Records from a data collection
*** Block opens ***

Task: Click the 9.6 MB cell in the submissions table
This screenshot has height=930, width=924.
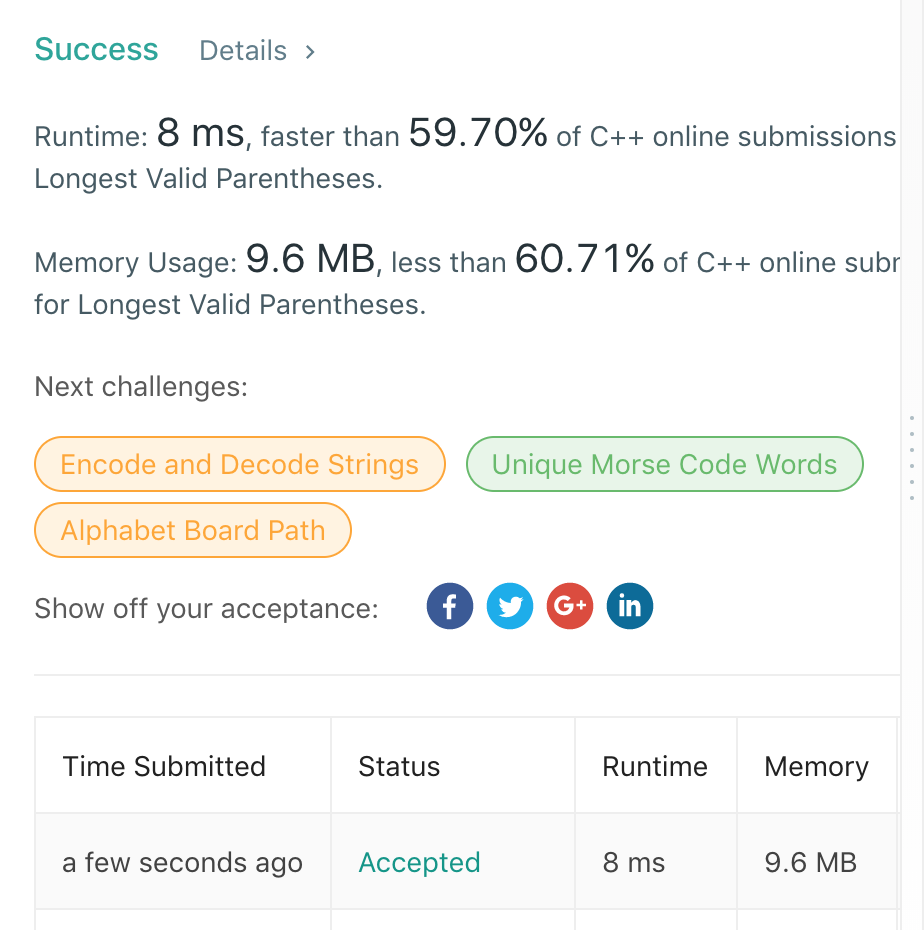Action: click(810, 862)
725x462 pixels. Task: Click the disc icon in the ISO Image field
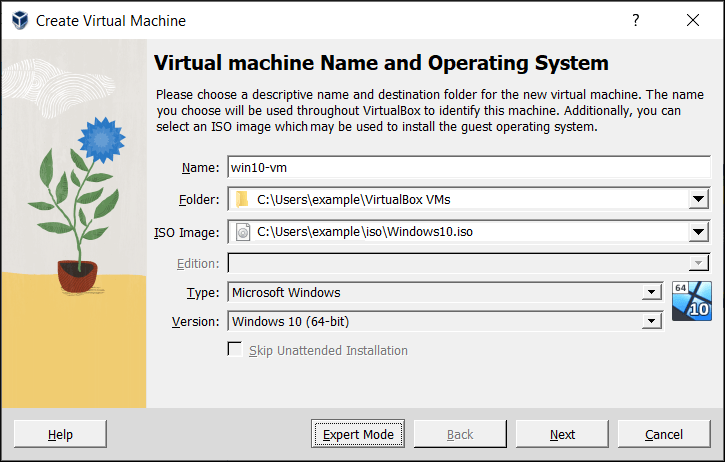click(x=243, y=232)
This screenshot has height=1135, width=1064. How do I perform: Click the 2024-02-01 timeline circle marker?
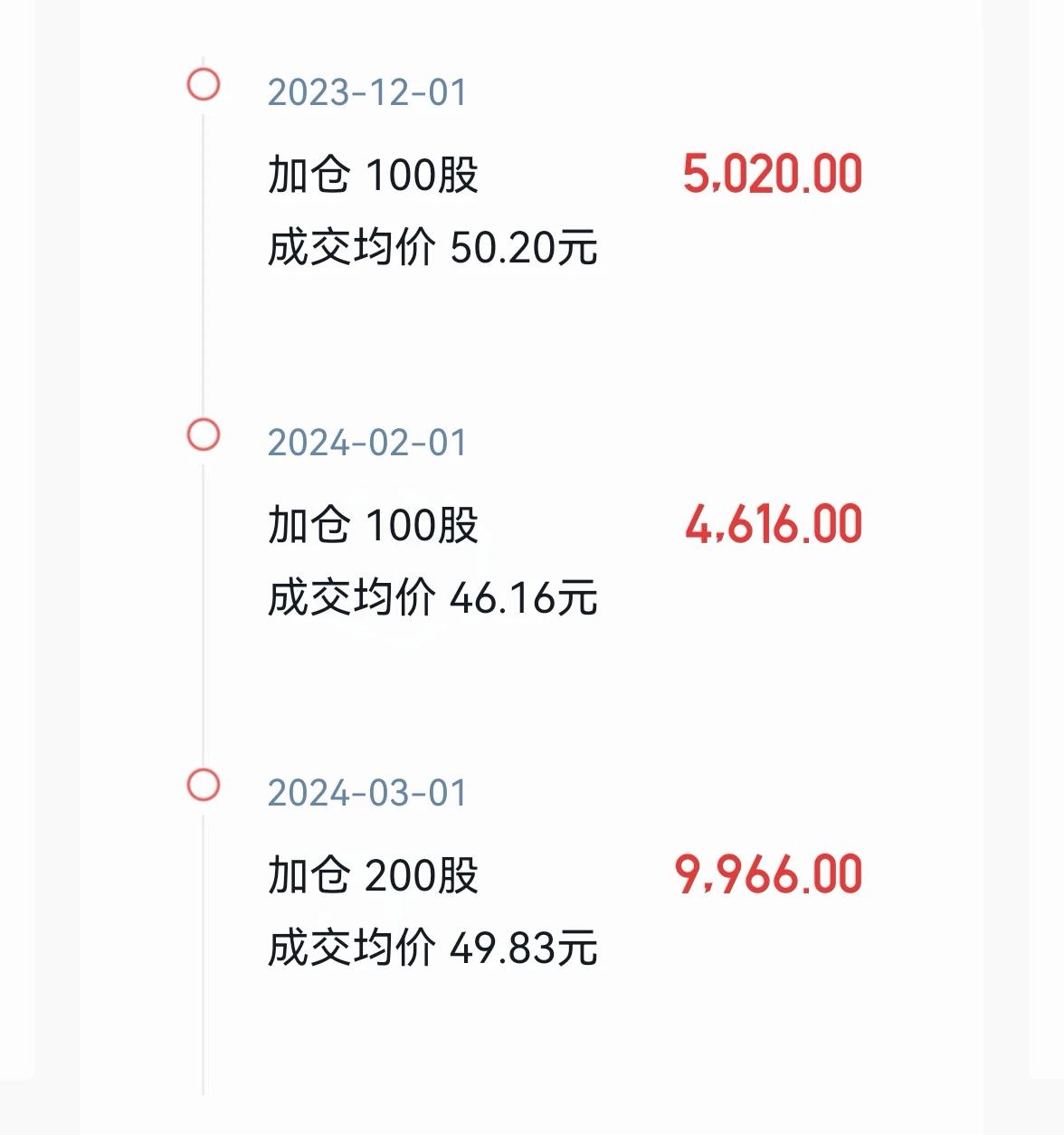pos(204,434)
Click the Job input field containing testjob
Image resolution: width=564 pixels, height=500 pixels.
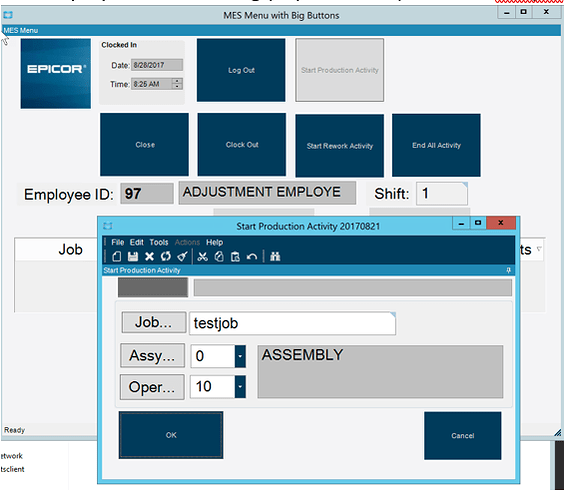tap(292, 323)
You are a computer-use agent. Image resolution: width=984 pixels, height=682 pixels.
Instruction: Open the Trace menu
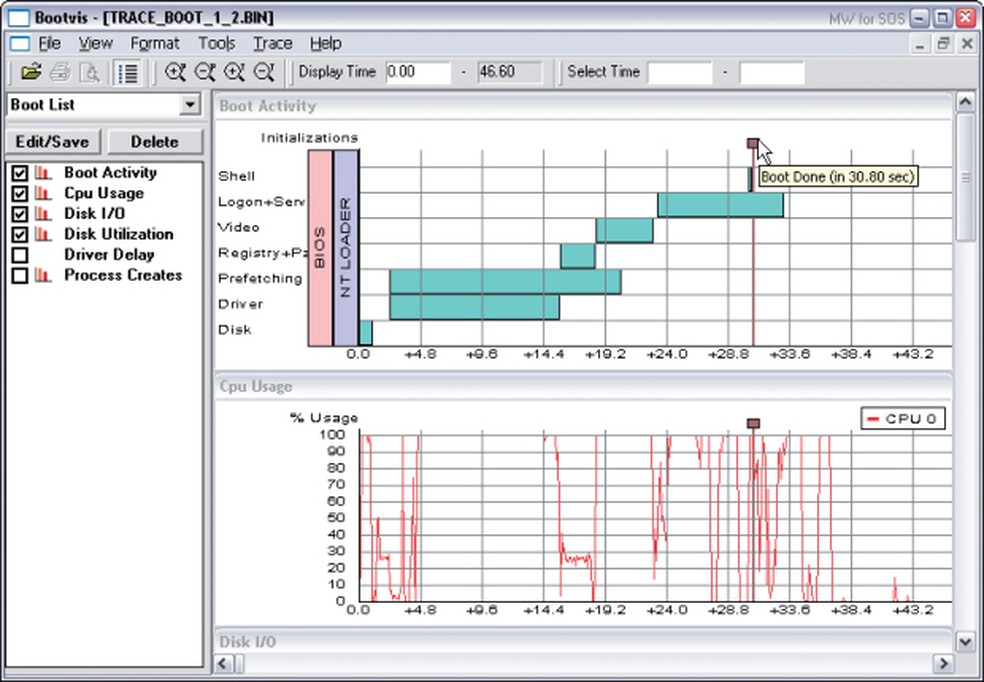[272, 43]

*** Block closes ***

WHAT THE TASK REQUIRES
Your answer must be the lines from the one containing "This screenshot has height=1135, width=1064." through the last line of the records, printed exactly with no pictures; please include both ends.

ANSWER TO THE EXERCISE
This screenshot has height=1135, width=1064. How do I perform: Click the 2024-02-01 timeline circle marker?
pos(204,434)
Click the Job input field containing testjob
Image resolution: width=564 pixels, height=500 pixels.
tap(292, 323)
You are a computer-use agent. Image resolution: width=984 pixels, height=682 pixels.
Instruction: Open the Trace menu
[272, 43]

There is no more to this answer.